What’s making this MVP race so close is that an interesting, non-standardized sabermetric statistic, Wins Above Replace (WAR), has suddenly emerged. This stat shows how many more wins a player would give a team as opposed to a “replacement level” or bench player at that position. Since Trout has had a stellar season thus far, this stat is now relevant, and is listed with averages, home runs, pitching, etc. Trout leads the league with a 6.7 WAR, and Cabrera is behind him at 5.7. Somehow, someway, on some level, this stat is supposed to mean something. It clearly states that backups can’t pick up the load if they replaced them. Wow, that’s an awful lot of expectation for a backup to endure, especially if you’re the understudy of an MVP candidate. See what I’m getting at here? WAR is meaningless.
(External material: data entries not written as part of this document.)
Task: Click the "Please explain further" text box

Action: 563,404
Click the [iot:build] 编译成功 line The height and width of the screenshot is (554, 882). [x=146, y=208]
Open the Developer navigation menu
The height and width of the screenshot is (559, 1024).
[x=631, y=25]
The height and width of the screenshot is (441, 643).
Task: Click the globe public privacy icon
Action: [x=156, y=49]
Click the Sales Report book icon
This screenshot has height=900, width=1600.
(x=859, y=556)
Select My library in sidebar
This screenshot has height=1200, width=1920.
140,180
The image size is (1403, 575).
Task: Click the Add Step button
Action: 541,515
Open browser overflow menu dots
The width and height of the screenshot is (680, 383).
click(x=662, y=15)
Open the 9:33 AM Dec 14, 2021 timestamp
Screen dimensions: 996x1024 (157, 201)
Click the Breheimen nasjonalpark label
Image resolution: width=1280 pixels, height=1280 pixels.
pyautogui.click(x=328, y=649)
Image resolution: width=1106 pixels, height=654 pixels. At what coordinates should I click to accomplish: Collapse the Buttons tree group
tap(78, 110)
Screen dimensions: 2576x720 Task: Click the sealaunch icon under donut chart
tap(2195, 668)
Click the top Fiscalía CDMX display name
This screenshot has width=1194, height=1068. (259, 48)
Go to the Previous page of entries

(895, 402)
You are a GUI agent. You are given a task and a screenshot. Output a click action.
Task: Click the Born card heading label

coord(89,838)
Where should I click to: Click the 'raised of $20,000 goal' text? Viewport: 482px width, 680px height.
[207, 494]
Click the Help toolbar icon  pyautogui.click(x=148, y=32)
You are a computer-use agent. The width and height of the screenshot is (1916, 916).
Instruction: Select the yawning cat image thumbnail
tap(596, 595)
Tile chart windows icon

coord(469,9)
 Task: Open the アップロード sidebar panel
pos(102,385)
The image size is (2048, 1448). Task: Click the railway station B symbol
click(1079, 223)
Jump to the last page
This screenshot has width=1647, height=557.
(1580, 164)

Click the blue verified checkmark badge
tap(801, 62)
If we’re looking at a positions sort of take, then let’s look at this aspect as well. Trout can play all over the outfield. He’s predominately a center fielder, but isn’t a stranger to left and right field. Cabrera came into the league as a shortstop in the Marlins farm system nine years ago. Since then, he’s played left, third, first and designated hitter. I think experience should mean a lot here when it comes down to the wire, as this race will.
Unless a rookie, much like Ichiro was in 2001, is overwhelmingly the best player in his respected league, then Rookie of the Year is a more suitable award — it leaves no questions.
If Cabrera does win the MVP, he will be the 11th player in Tigers history to do so. If Trout does, he’ll be the third player in Angels history.
Trout has become a fan favorite. With players like Derek Jeter, Alex Rodriguez, Chipper Jones and Roy Halladay leaving the game in the next five years, Trout leads the next generation of ballplayers. I can see why it’s important to market these youngsters now, but let’s not choose glamour over fact.
When it’s all said and done, the winner will be based on how his team fares. If the Tigers make the playoffs and the Angels don’t, Cabrera will be crowned and Trout will take it home if the Angels are in and the Tigers aren’t. If both teams fail to reach the postseason, that’s where things could get interesting. As of Tuesday, The Tigers (65-57) sit two games out of first, and the Angels (63-60) are third in the West. The Tigers are fourth in the wild card standings, and the Angels are fifth. Can this race be any closer?